Corporate recession is already here ¿ will economy follow?
WASHINGTON (Bloomberg) — US corporate profits are in a recession, and the entire economy may not be far behind.
Slower sales and higher energy and labour costs are forcing companies from Bear Stearns Cos. to Pitney Bowes Inc. to reduce spending and hiring. Their efforts to keep earnings from eroding even further raise the risk that the economy, already weakened by the steepest housing slide since 1991, may shrink some time next year.
"The earnings recession has already arrived," says David Rosenberg, North America economist for Merrill Lynch & Co. in New York. "We are going to see an economic recession in '08."
Corporate profits, as measured by the Commerce Department, fell at an annual rate of $19.3 billion in the third quarter from the second, as domestic earnings dropped by $41.2 billion. The drag from sagging US sales and huge writedowns offset robust earnings abroad, fuelled by the weak US dollar. The fourth quarter may be an even bigger bust.
"In the third quarter, the tide shifted, and for the worse," says Joseph Quinlan, chief market strategist for Bank of America Corp. in Charlotte, North Carolina. "The domestic-profits squeeze is in its early stages and will be severe enough to overwhelm strong foreign earnings."
Caterpillar Inc. of Peoria, Illinois, the world's largest maker of bulldozers and excavators, shocked investors in October when it said it expected the economy to be "near to, or even in recession" in 2008. At the time, Dearborn, Michigan-based Ford Motor Co., the second-largest US automaker, was still "optimistic," chief executive officer Alan Mulally said in October. "There's a lot to be positive about," he told reporters.
Little more than a month later, in a November 19 interview, Ellen Hughes-Cromwick, Ford's chief economist, said the economy was "in some dicey territory," though would likely "edge by" without a recession.
Profits for the Standard & Poor's 500 companies fell almost 25 percent on a per-share basis in the third quarter, the biggest year-over-year decline in almost five years. David Wyss, S&P's chief economist, expects their earnings to fall as much as 30 percent in the fourth quarter as companies take more writedowns for bad investments. Excluding such extraordinary items, operating profits may fall as well, he says.

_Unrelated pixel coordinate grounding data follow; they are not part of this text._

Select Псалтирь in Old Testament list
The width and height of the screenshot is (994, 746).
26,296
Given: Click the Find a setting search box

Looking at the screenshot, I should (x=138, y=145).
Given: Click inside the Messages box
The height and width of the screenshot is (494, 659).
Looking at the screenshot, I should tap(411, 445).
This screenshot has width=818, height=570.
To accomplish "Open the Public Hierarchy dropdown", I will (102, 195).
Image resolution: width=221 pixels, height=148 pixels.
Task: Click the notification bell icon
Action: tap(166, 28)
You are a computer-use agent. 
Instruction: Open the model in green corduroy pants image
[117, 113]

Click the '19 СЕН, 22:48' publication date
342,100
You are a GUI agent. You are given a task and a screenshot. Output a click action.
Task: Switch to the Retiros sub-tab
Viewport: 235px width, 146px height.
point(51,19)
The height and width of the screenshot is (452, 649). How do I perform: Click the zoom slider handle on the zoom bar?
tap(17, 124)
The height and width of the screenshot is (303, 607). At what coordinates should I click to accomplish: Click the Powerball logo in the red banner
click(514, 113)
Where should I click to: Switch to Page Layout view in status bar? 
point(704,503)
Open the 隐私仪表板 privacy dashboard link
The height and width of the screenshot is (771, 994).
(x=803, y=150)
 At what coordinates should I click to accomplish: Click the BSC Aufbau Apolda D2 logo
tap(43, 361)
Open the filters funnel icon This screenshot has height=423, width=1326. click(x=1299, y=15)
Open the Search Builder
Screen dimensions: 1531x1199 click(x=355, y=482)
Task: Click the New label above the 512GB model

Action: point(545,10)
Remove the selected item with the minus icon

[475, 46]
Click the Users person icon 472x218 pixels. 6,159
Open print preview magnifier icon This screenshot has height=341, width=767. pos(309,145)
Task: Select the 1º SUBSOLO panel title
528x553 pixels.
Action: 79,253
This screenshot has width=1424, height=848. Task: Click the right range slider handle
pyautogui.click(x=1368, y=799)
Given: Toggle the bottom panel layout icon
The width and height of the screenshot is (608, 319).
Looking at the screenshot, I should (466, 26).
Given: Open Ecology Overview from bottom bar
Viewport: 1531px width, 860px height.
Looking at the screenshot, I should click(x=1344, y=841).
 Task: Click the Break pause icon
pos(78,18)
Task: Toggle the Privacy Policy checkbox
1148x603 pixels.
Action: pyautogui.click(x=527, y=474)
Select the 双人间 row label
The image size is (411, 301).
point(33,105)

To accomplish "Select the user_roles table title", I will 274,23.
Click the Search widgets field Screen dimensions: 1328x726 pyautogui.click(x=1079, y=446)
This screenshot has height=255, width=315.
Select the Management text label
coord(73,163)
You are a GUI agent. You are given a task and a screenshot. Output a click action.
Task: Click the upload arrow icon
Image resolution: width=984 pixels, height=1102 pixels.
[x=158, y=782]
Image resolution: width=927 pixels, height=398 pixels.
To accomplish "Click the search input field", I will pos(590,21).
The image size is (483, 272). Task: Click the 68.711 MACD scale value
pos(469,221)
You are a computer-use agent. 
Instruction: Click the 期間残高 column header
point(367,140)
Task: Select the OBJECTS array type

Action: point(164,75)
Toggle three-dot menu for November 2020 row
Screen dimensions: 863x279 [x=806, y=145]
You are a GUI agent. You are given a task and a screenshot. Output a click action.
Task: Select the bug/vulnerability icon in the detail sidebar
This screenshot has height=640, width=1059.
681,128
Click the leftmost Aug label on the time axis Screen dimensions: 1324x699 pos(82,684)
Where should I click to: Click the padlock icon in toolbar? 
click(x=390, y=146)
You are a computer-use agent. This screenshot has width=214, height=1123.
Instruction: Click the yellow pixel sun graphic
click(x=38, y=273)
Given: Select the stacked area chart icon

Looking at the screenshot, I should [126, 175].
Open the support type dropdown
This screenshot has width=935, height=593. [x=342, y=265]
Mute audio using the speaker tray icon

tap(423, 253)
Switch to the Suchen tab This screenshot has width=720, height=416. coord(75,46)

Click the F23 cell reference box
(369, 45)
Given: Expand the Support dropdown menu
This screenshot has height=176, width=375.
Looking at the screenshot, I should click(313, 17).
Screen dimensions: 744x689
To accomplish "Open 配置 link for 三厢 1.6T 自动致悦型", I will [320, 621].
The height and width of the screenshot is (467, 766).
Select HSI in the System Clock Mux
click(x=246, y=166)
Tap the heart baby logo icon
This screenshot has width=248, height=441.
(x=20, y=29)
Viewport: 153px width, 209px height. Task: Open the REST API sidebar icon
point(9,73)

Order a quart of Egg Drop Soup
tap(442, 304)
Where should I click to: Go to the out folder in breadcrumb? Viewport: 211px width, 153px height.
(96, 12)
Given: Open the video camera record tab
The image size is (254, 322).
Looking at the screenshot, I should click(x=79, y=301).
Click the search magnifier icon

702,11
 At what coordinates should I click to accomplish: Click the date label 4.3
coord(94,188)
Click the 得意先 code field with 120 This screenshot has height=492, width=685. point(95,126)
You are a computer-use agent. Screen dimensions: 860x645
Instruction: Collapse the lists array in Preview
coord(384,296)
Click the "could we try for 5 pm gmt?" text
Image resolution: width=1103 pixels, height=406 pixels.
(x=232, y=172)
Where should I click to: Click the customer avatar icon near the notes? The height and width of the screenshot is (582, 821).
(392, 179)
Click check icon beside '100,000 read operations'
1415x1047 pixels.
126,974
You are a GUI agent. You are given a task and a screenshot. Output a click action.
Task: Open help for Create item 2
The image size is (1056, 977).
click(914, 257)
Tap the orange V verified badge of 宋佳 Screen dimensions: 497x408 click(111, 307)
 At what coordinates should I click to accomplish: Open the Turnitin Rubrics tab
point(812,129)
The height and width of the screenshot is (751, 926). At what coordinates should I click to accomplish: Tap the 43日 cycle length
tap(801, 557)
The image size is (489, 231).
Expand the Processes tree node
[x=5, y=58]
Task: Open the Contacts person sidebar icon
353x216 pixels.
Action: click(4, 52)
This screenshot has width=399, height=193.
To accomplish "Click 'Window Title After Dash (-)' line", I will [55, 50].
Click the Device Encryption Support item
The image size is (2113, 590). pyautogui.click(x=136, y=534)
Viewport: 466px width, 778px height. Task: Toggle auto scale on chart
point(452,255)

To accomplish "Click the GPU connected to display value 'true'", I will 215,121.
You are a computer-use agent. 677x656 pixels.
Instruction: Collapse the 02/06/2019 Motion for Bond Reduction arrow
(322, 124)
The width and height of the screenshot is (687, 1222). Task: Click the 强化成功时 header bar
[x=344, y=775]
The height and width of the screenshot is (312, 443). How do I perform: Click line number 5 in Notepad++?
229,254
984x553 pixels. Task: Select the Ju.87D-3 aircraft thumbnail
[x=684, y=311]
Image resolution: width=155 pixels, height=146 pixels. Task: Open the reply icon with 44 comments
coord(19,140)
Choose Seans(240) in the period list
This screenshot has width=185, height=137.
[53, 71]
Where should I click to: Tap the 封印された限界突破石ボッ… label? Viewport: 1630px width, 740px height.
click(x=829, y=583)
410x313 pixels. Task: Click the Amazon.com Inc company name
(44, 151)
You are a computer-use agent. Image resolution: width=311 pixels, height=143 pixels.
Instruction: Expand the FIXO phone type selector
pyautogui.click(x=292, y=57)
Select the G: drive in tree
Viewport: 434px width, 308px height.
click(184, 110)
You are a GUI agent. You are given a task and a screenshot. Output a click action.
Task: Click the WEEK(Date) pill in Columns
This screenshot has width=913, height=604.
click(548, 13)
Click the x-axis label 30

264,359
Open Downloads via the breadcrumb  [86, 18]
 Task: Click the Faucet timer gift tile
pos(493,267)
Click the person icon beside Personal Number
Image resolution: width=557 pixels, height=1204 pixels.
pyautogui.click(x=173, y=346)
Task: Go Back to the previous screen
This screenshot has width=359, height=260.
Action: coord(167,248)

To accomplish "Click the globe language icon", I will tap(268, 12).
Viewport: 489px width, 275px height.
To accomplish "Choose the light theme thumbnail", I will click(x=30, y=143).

Consensus estimates compiled by Bloomberg indicate S&P 500 operating profits may rise just 1.1 percent in the current quarter.
That's down from the 8.8 percent increase analysts foresaw a month ago. Operating profits fell 2.5 percent in the third quarter, the first drop in more than five years.
Even if profits have peaked, that doesn't mean the economy is about to turn down, says Steven Wieting, managing director of economic and market analysis at Citigroup Global Markets Inc. in New York. In the last expansion, profit margins began contracting in late 1997; there was no recession until March 2001.
What's troubling this time is that much of last quarter's damage came in the financial sector, where operating earnings fell 25 percent, as banks and brokers were hurt by losses from subprime mortgages and related investments. Analysts' estimates compiled by Bloomberg indicate the industry's profits this quarter may decline more than 25 percent.
The plunge in financial profits is a triple whammy for the economy as banks and other institutions pare payrolls, cut capital spending and become stingier with loans.